K-means clustering is a popular unsupervised machine learning algorithm used for partitioning a dataset into distinct groups or clusters. The algorithm works by grouping data points into \(K\) clusters, where each data point belongs to the cluster with the nearest mean (centroid). K-means aims to minimize the variance within each cluster, ensuring that data points within a cluster are as similar as possible while being as different as possible from data points in other clusters.
Key Concepts of K-means Clustering
- Centroids: Each cluster is represented by a centroid, which is the mean of all data points in the cluster.
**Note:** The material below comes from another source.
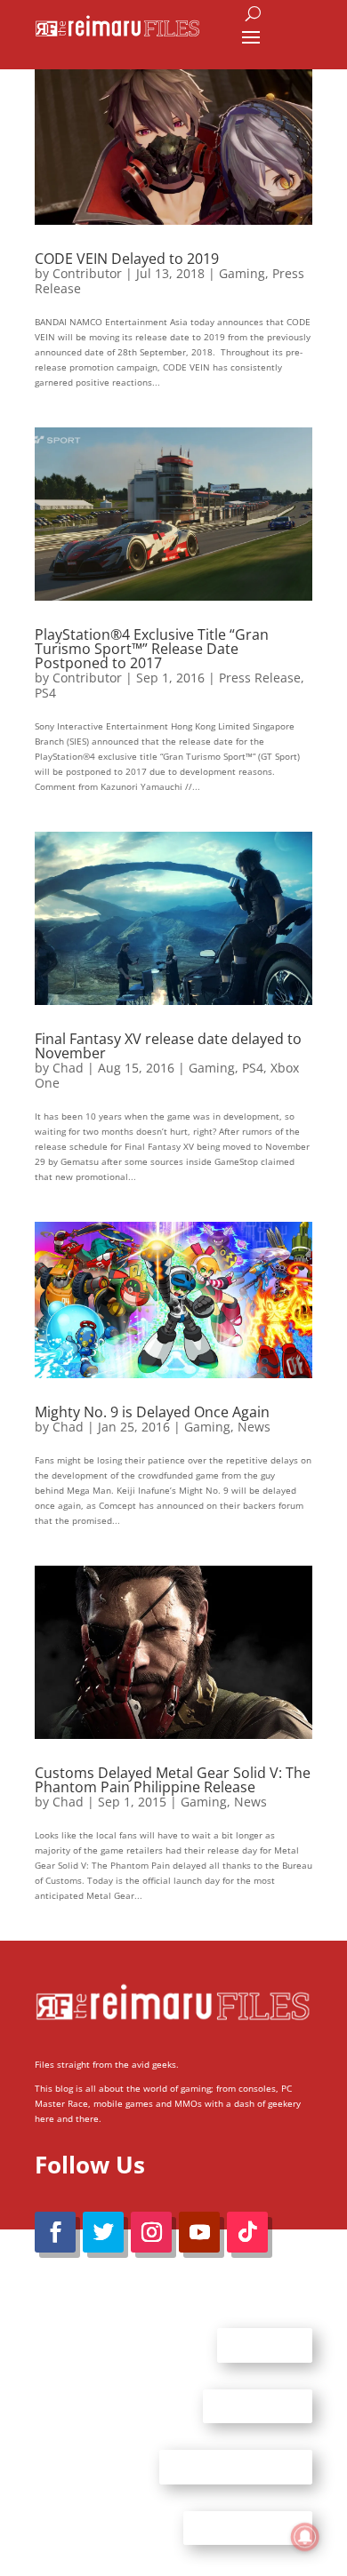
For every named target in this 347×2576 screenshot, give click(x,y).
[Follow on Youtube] (199, 2232)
The centroids are recalculated during the algorithm’s iterations to improve the clustering.
- Clusters: The data points are grouped into \(K\) clusters. The number \(K\) must be predefined before running the algorithm.
- Assignment Step: Each data point is assigned to the nearest centroid based on a distance metric, typically Euclidean distance.
- Update Step: After the assignment, the centroid of each cluster is recalculated as the mean of all the points assigned to that cluster.
- Convergence: The algorithm repeats the assignment and update steps until the centroids no longer change or the maximum number of iterations is reached.
Applications of K-means Clustering
- Customer Segmentation: K-means is commonly used in marketing to group customers based on purchasing behavior or demographic data, allowing for targeted marketing strategies.
- Image Compression: In image processing, K-means can be used to reduce the number of colors in an image, making it easier to store or transmit.
- Document Clustering: K-means is used to group similar documents together based on text features, facilitating tasks like topic modeling or organizing large collections of text.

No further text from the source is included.